Many of the children have AIDS, which is rampant here. Some, both boys and girls, have been raped at a very young age and so are dealing with horrible traumas (there's a myth in South Africa that sex with a virgin will cure HIV. As a result, children as young as 3 months old have been raped). Marion counsels them and does her best to bring them back.

It's horrible what some of these children have lived through. Con said that every child, every building, every animal that's there, has a story.

They're doing what they can to give the story a happy ending.

Thursday, October 05, 2006

Leaving on a Jet Plane

Almost every time I get on a plane, I end up spending a ridiculous amount of time on it.

I went to Australia; that was something like 20 hours of flight time. Taiwan, 19 hours. Tomorrow, I'm off to South Africa - 18 hours. And none of that includes all the time spent in airports, waiting.

It's a strange phenomenon that only recently developed. But I'm not complaining. I don't really care what it takes to go somewhere.

Travel is what I live for, what I work for, what I go into massive amounts of debt for. It is my one and only passion. If I didn't love to travel, I'd be comatose. Nothing else interests me all that much.

I find it liberating. I seem to be more in my element when I'm out of it. Traveling is really the only thing I know I'm good at.

You learn a lot too, not just about the world and the people in it, but about yourself.

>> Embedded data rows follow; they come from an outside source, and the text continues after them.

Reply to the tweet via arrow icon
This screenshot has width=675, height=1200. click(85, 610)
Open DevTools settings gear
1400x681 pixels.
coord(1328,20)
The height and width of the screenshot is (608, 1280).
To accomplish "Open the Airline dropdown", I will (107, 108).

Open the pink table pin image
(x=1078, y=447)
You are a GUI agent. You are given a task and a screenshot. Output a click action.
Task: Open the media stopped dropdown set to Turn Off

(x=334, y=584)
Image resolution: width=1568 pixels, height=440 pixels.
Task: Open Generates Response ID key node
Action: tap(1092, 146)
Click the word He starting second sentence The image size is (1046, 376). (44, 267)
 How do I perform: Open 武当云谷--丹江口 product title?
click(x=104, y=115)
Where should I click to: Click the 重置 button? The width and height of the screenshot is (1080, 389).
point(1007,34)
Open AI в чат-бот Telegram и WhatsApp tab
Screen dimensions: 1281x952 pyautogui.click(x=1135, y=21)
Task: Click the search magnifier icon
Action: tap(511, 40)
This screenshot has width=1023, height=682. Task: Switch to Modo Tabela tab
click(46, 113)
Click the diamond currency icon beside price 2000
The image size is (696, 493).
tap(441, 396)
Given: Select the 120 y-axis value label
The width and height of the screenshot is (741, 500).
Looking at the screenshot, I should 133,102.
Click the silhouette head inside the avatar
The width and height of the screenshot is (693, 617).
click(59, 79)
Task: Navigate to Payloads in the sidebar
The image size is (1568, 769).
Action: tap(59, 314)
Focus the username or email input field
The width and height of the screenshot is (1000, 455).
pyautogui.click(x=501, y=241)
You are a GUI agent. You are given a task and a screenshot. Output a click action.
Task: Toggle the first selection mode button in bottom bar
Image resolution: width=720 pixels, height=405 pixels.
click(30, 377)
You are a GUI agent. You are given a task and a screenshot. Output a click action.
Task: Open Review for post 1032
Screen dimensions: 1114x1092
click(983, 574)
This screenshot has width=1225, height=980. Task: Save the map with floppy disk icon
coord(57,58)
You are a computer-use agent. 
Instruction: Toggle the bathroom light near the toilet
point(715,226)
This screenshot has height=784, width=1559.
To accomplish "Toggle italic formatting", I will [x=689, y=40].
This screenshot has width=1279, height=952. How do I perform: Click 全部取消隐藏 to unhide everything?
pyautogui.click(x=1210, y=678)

For example, sometime during the 19-hour flight to Taiwan, I woke up from a nap and thought for sure we were almost there. "No more than an hour," I thought. Then I found out we had at least four hours. "At least," they said. At least.

That's when I learned I'm claustrophobic and susceptible to profuse sweating.

I also learned that in Taiwan, I'm hot. At home, not so much. Yet another reason I love to travel.

But I don't want to be just a tourist. Tourist stuff barely scratches the surface. I want to get to know a place as deeply as possible, which means that if I spend less than a few months somewhere, it makes me sad. I feel like I haven't really been there at all.

I'll only be in South Africa for two weeks. Obviously, not near enough time.

But I'm making the most of my two weeks. I have an amazing friend, Mia, who lives in Johannesburg, and she has a friggin' fantastic trip planned for me (and for my boyfriend, who has been down there for the past month, lucky bastard).

I'll get to see Cape Town for a few days, where I'll meet up with my man Kevin and hug him tight enough to break his ribs. I'll meet some of Mia's friends and co-workers, who will show me places like Soweto, which was hugely significant in the struggle against apartheid. And I'll get to see Kruger National Park, where I'm hoping elephants and lions and stuff will come out to play! And will play nice.

So I'm thinking that I'll get a good glimpse of South Africa, and for that I'm grateful. A glimpse is better than being blind.